Rumsfeld: Hunt for bin Laden far from over
WASHINGTON (CNN) -- Although the Taliban are retreating in Afghanistan, the hunt for terrorist leader Osama bin Laden is far from over, Defense Secretary Donald Rumsfeld said Monday.
"As enemy leaders become fewer and fewer that does not necessarily mean that the task will become easier," Rumsfeld told reporters at the Pentagon. "People can hide in caves for long periods, and this will take time."
Over the weekend, U.S. planes bombed bunkers near Kabul and a U.S. air raid last week is believed to have killed Mohammed Atef, al Qaeda's military chief.
Although special operations troops are in the southern and southeastern part of the country where bin Laden may be hiding, Rumsfeld said he did not know whether U.S. troops have begun searching caves and tunnels.
President Bush said Monday that "if our military knew where Mr. bin Laden was, he would be brought to justice."
He noted, however, that as anti-Taliban forces advance, "the more people we've got looking" for the suspected terrorist mastermind.
"The noose is beginning to narrow. The net is getting tighter," Bush told reporters following an afternoon meeting with his Cabinet.

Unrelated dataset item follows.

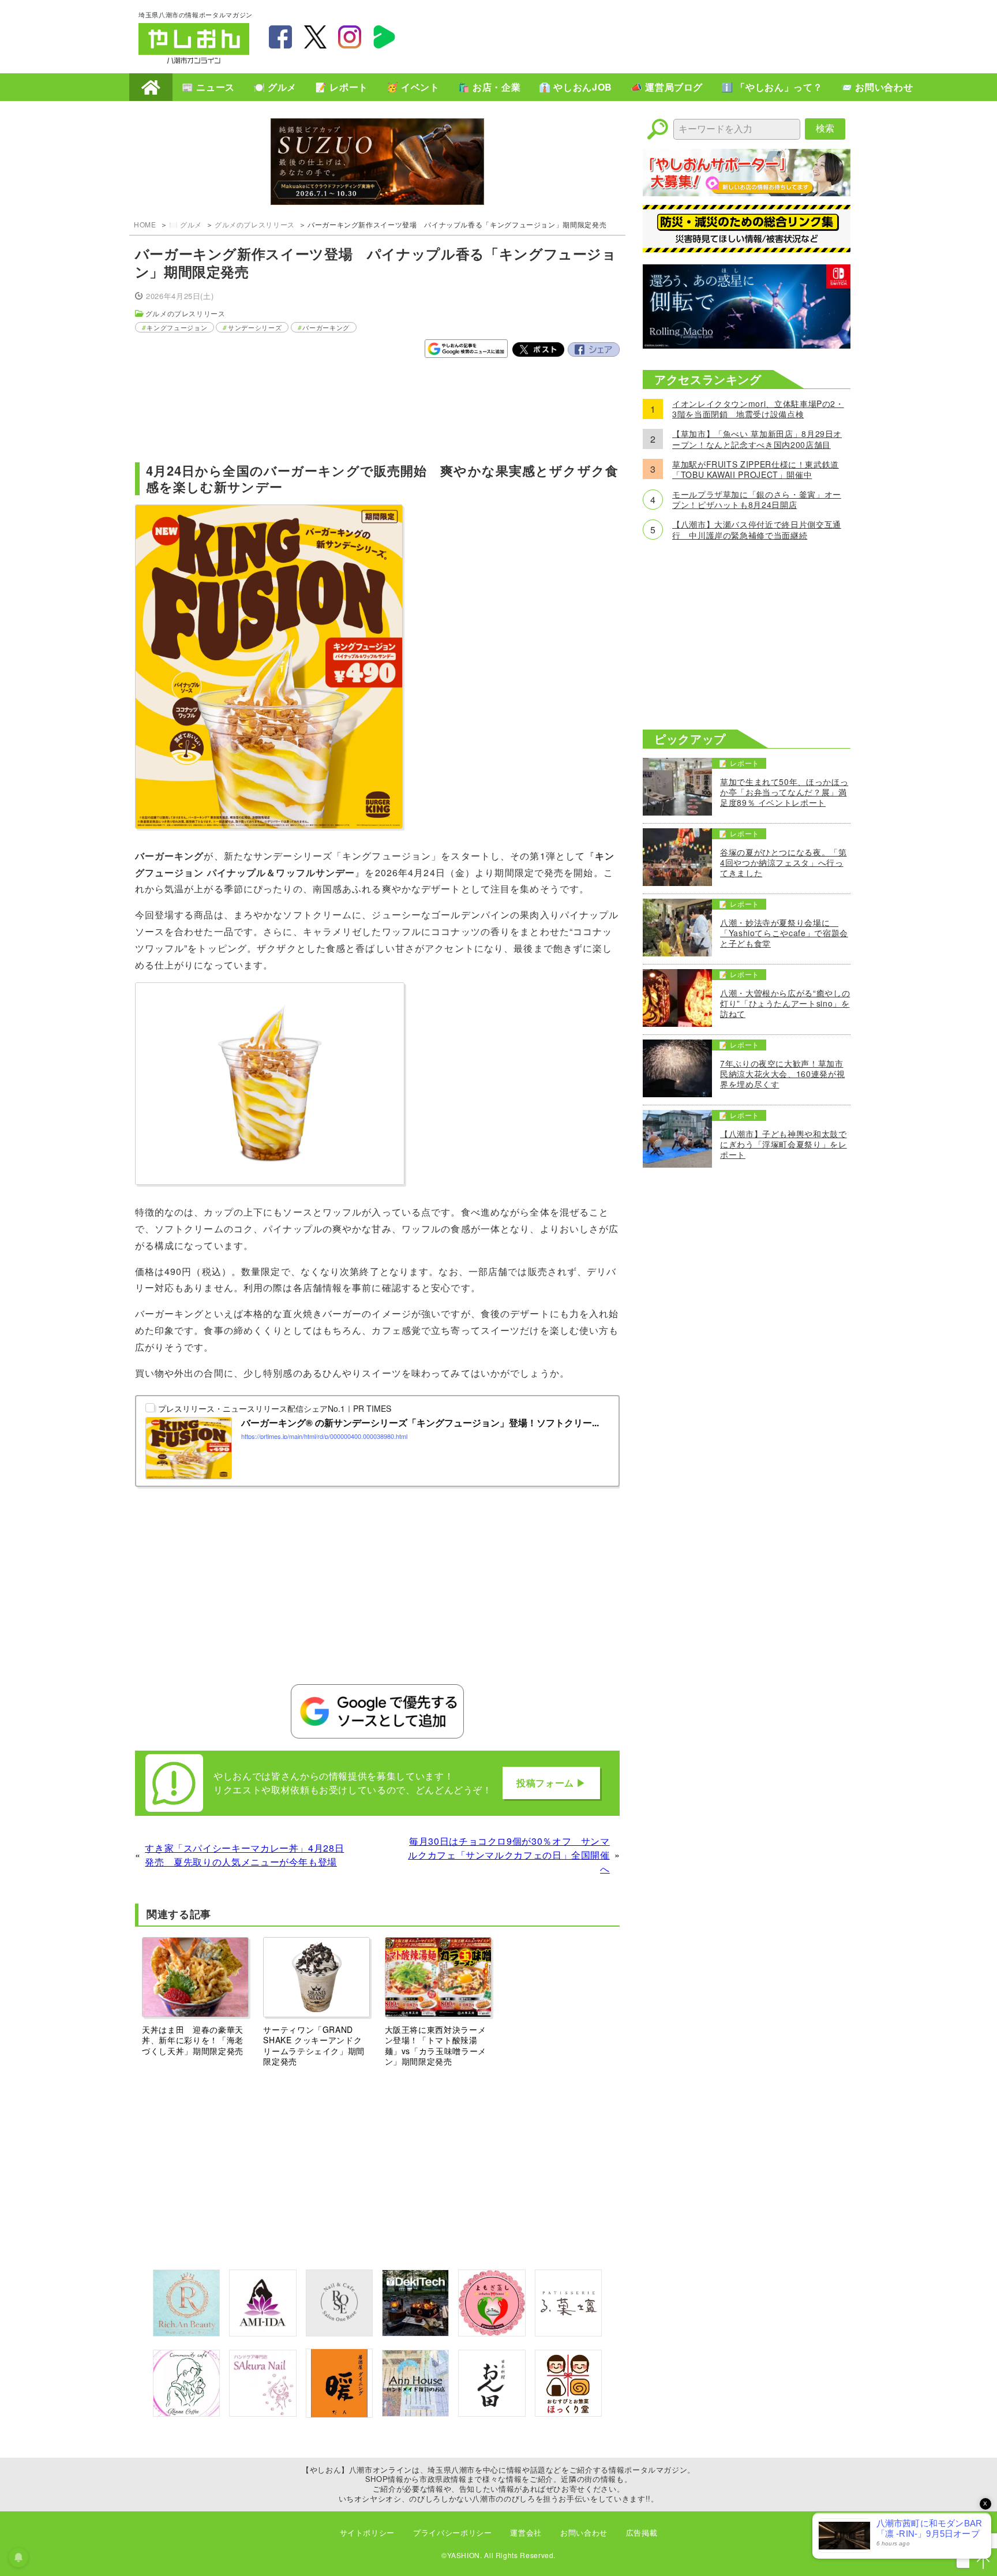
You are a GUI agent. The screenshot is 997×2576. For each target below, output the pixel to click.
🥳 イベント (413, 87)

Some reports last week suggested bin Laden may have fled Afghanistan, but the opposition Northern Alliance believes he is still there, said Haron Amin, the opposition's representative to the United Nations.
"Our intelligence tells us he is still in Afghanistan," Amin said. "I think the U.S. apprehension was right in deploying some of these special forces across the border and making sure he wouldn't take that venue into Pakistan."
Washington is offering a $25 million reward for bin Laden and for each of the other al Qaeda leaders, including bin Laden's top surviving lieutenant, Ayman al-Zawahiri.
Rumsfeld said U.S. officials are having reward leaflets dropped "like snowflakes in December in Chicago," hoping to induce "a large number of people to begin crawling through those tunnels and caves looking for the bad folks."
"There is no question there are people out looking," Rumsfeld said.
Some of the caves Rumsfeld referred to have been converted into elaborate, multi-level shelters capable of storing ammunition and fuel as well as quartering troops.
Such caves aided Afghan guerrillas in their successful, decade-long struggle against the Soviets in the 1980s, and U.S. forces are hoping intelligence from surrendering or defecting Taliban troops could help them pinpoint bin Laden's location.
"We have been targeting caves and tunnels and closing them up and getting a lot of secondary explosions, in some cases, when they were used for ammunition storage," Rumsfeld said.
"We have been targeting command and control and leadership activities where we get information that leads us to believe that al Qaeda and Taliban leaders are gathered, and we have been targeting those facilities."
Retired Army Sgt. Maj. Andy Neil, who performed similar searches as a so-called "tunnel rat" in Vietnam, told CNN the missions were among the most "nerve-wracking" of his career.
"The air is bad. There's all kinds of critters," Neil said. "Nerves are very tense. You can't see, and it's very dangerous -- mines, booby traps."
Neil said soldiers going into caves are lightly armed and typically chosen for their small stature.
"Once you get in the holes, it's a very psychological disadvantage to the individual who is doing the crawling," he said in an on-air interview.
"You're on their territory and you can't see. If you're using a light -- a flashlight, for instance -- you can only see a small distance, where that light will reflect great distances that they can see."